**WHAT THE TASK REQUIRES**
Retype the material that follows exactly, limited to the lines from the one with "You are a computer-use agent. The" through the one with "Select จังหวัด field under ที่อยู่บ้าน", and keep out all pictures.

**EXTRACTED INFORMATION**

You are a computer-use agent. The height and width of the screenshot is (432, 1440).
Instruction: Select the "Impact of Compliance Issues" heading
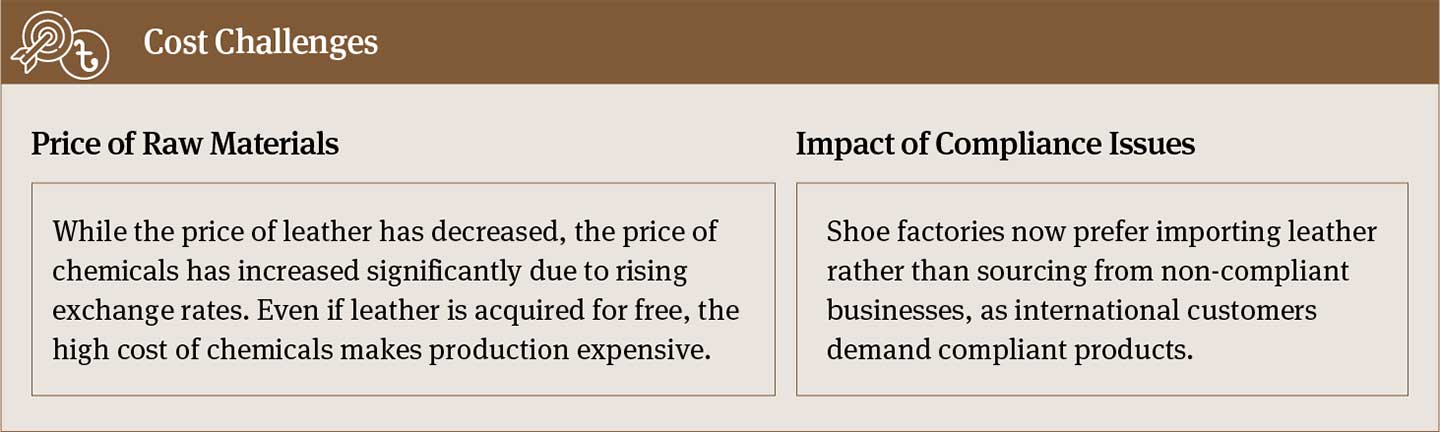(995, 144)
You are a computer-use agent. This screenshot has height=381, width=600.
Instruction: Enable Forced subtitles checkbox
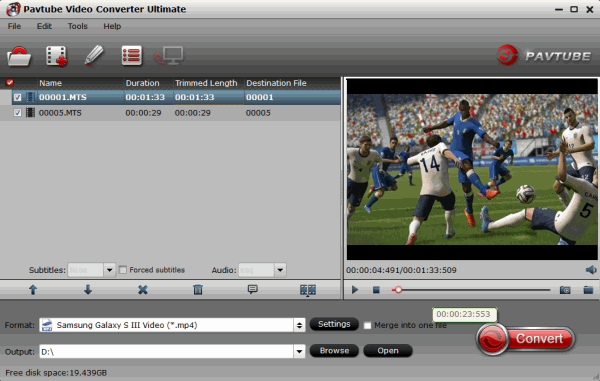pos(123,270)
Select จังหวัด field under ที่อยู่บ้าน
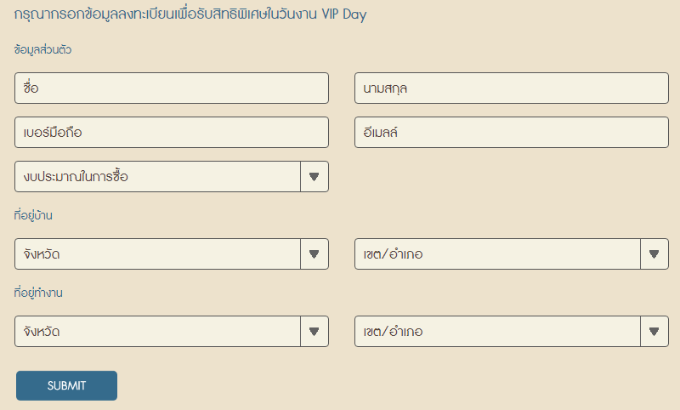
--
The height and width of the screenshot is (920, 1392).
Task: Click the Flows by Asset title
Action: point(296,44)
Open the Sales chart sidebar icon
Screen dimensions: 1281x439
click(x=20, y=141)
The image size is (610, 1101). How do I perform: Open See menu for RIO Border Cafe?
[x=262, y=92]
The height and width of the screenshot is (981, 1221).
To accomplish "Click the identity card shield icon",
...
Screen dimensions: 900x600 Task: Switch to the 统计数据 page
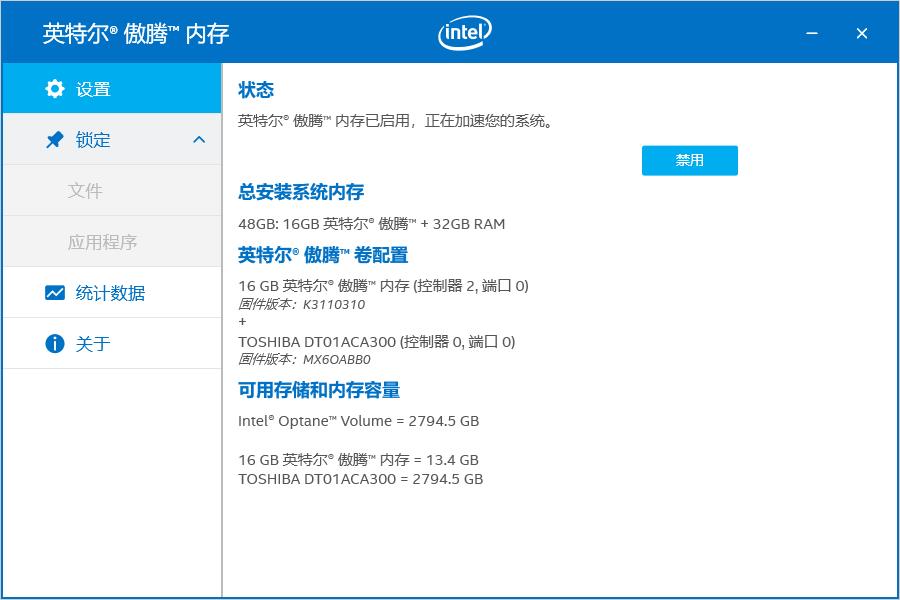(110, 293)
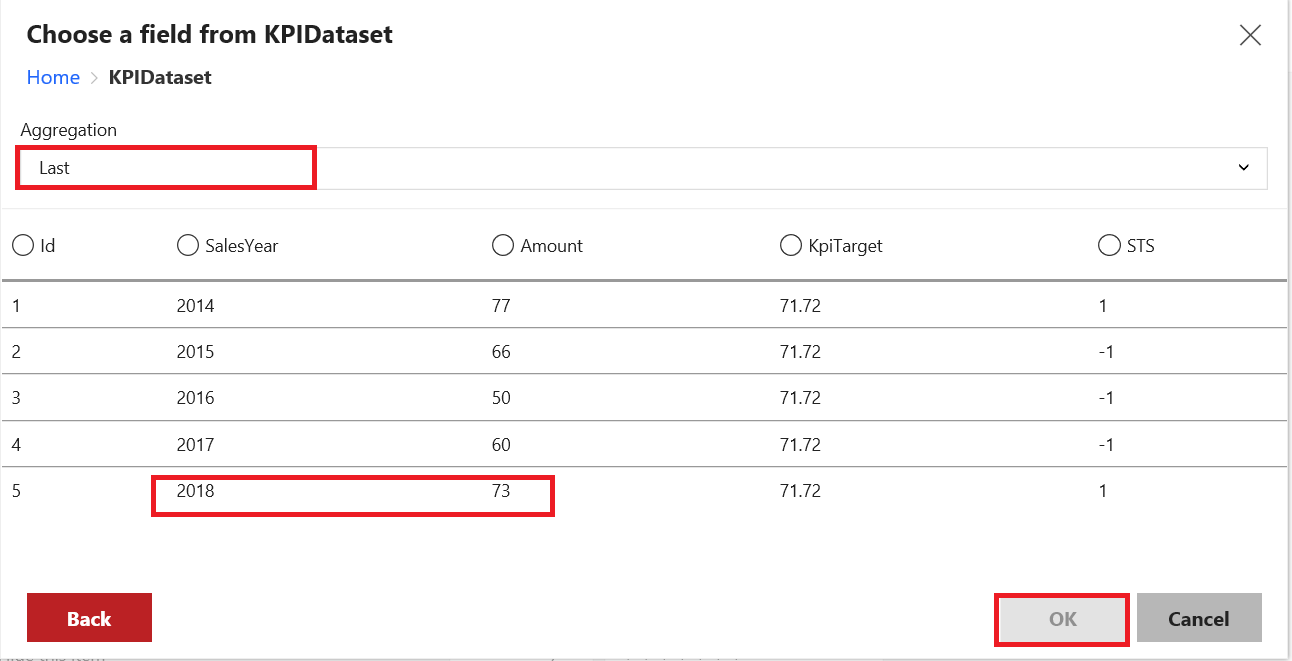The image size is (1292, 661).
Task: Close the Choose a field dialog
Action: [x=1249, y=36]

**EXERCISE RESPONSE**
You are a computer-use agent. The height and width of the screenshot is (432, 1440).
Instruction: Select the "Impact of Compliance Issues" heading
(995, 144)
You are a computer-use agent. This screenshot has height=381, width=600.
Instruction: Enable Forced subtitles checkbox
pos(123,270)
Select จังหวัด field under ที่อยู่บ้าน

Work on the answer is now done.